Así es, nosotros incesantemente perseguimos a Cristo… ¿Cómo, cómo podemos perseguir a Cristo, dice alguno, cuando Él no está fí­sicamente con nosotros, cuando no vemos su cuerpo? ¡Oh, hermano! Nosotros perseguimos a Cristo cuando perseguimos Su Espíritu, Sus enseñanzas, Sus Santos, Su Iglesia. Nosotros perseguimos a Cristo cuando nos alejamos del mendigo, porque Él lo es en quien mendiga., cuando no vestimos al que le falta ropa, porque en él Cristo está desnudo; cuando no alimentamos al hambriento, porque en él Cristo está hambriento. En cada sufriente, el Señor Cristo sufre; en cada afligido, el Señor Cristo sufre. En su ilimitado amor al hombre, Él es encarnado incesantemente en los cuerpos de todos los hambrientos, de todos los enfermos, de todos los sedientos, de todos los afligidos, de todos los infortunados, de todos los rechazados, de todos los burlados, de todos los desgraciados, de todos los sufrientes, de todos los desnudos, de todos los exiliados. Él incesantemente toma para  Sí­ el cuerpo del hombre, sufre con él, es atormentado en él, se aflige en él. En su inmensurable misericordia, Él incesantemente se une a Sí­ mismo con ellos. Cristo es encarnado en cada cristiano. Escucha lo que dice: “¿Saulo, Saulo, por qué Me persigues?”. Porque si tú persigues a aquellos que creen en Mí­, tú Me persigues a Mí­; si tú escupes a los que creen en Mí­, tú Me escupes a Mí­; si tú atormentas a aquellos que creen en Mí­, tú Me atormentas a Mí­” (S. Mateo 25:40,45).
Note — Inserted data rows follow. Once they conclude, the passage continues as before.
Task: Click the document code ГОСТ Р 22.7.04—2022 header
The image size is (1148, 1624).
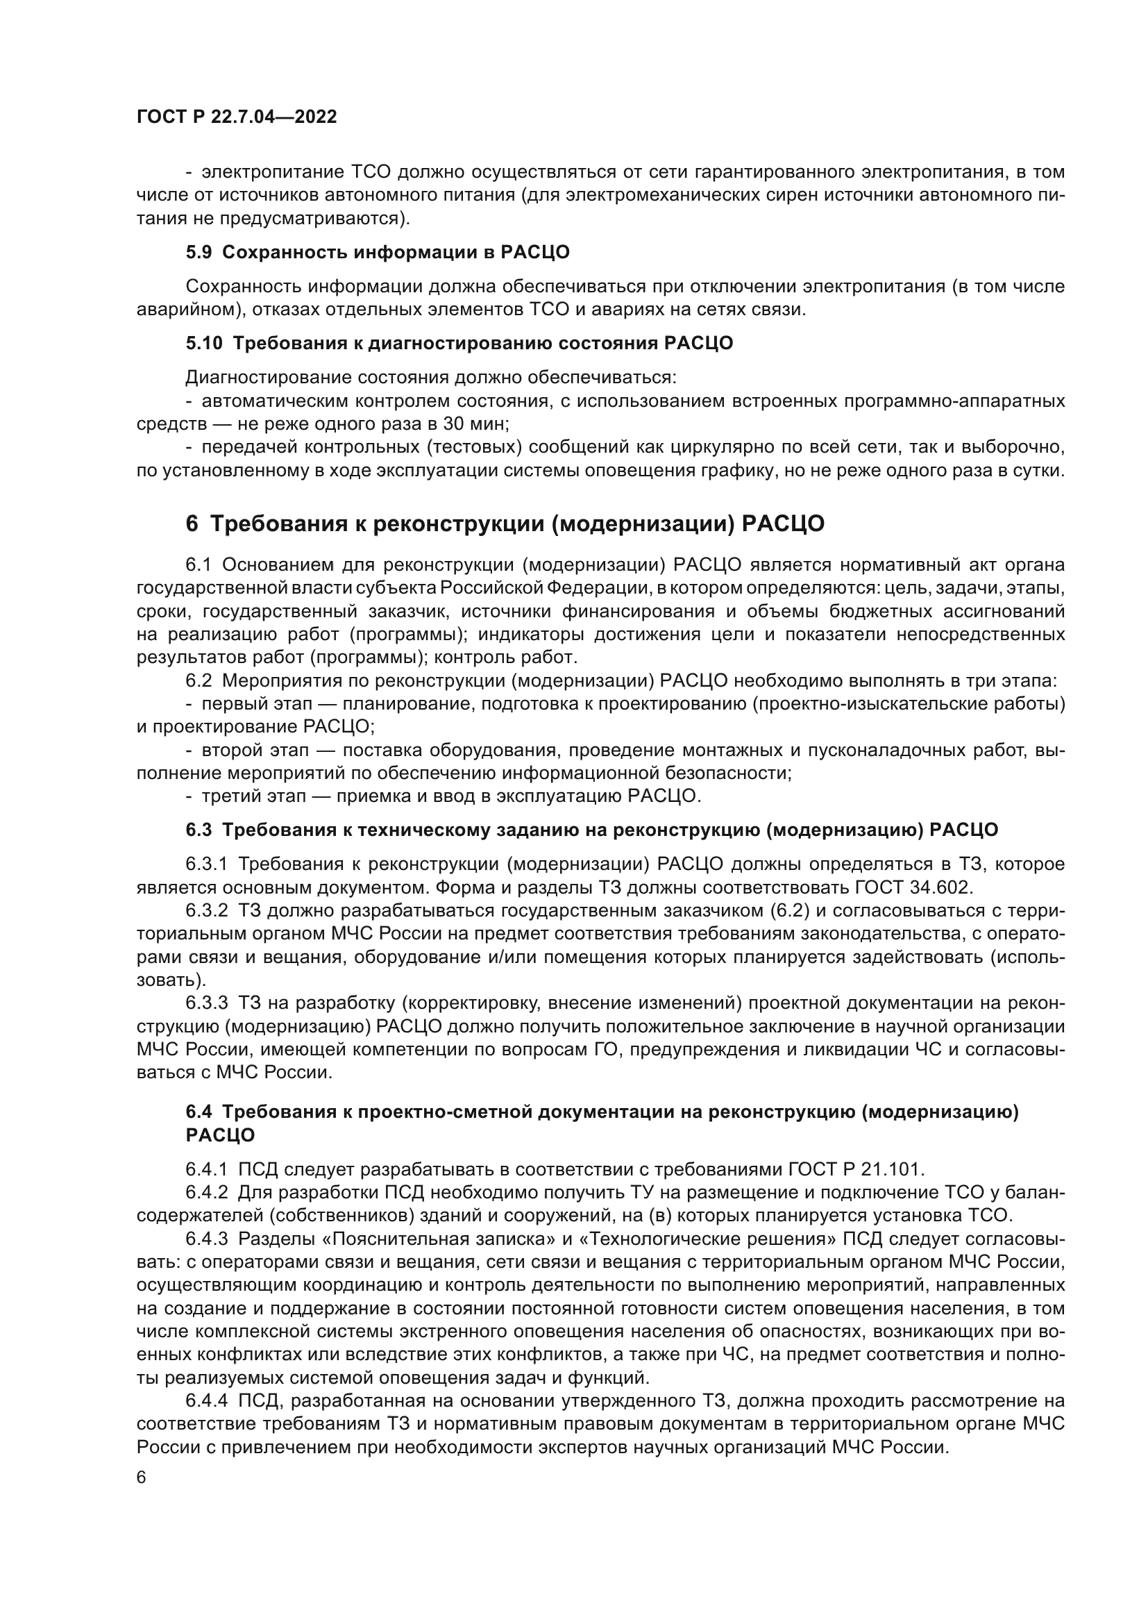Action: [236, 117]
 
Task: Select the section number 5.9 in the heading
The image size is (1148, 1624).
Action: [198, 253]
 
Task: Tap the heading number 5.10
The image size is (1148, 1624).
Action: [203, 344]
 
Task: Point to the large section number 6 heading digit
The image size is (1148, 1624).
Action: [192, 524]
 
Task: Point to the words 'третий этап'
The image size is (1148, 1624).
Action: [254, 796]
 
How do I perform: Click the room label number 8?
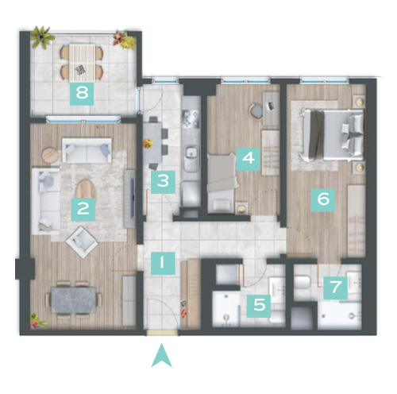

         No sólo para Cristo el Señor, hermano, sino para todo aquel que porta a Cristo, la vida en la Tierra es un incesante Viernes Santo. Cuanto más llevas a Cristo dentro de ti, más perseguido eres. Si tú eres de Cristo, considérate la inmundicia de la Tierra, en la que todos caen, así como Cristo tropezó. Cuando ellos te maldigan, tú bendice; cuando ellos te golpean, tú perdona; cuando ellos te odian, tú ama. Responde al mal con bien; lucha así como Cristo el Señor luchó: lucha contra el orgullo con la humildad, lucha contra la crueldad con sumisión, lucha contra el odio con amor, lucha contra los insultos con el perdón, lucha la contra la calumnia con la oración. Este es el camino de la victoria, el camino que el Señor Jesús tendió una vez y para todos; que a través del sufrimiento guía a la resurrección. Estamos en este camino, este único camino que culmina en la resurrección, si bendecimos a los que nos maldicen, si hacemos el bien a los que nos odian, si amamos a nuestros enemigos, si no nos enojamos cuando nos somos lastimados, si rezamos cuando abusan de nosotros, si seguimos firmes en nuestras oraciones cuando nos escupen.  Indudablemente nosotros estamos sobre el camino que culmina con la triunfante victoria sobre la muerte si, incluso cuando somos crucificados como Cristo, rezamos por nuestros martirizadores: “¡Señor, perdónalos porque no saben lo que hacen!”. Amén.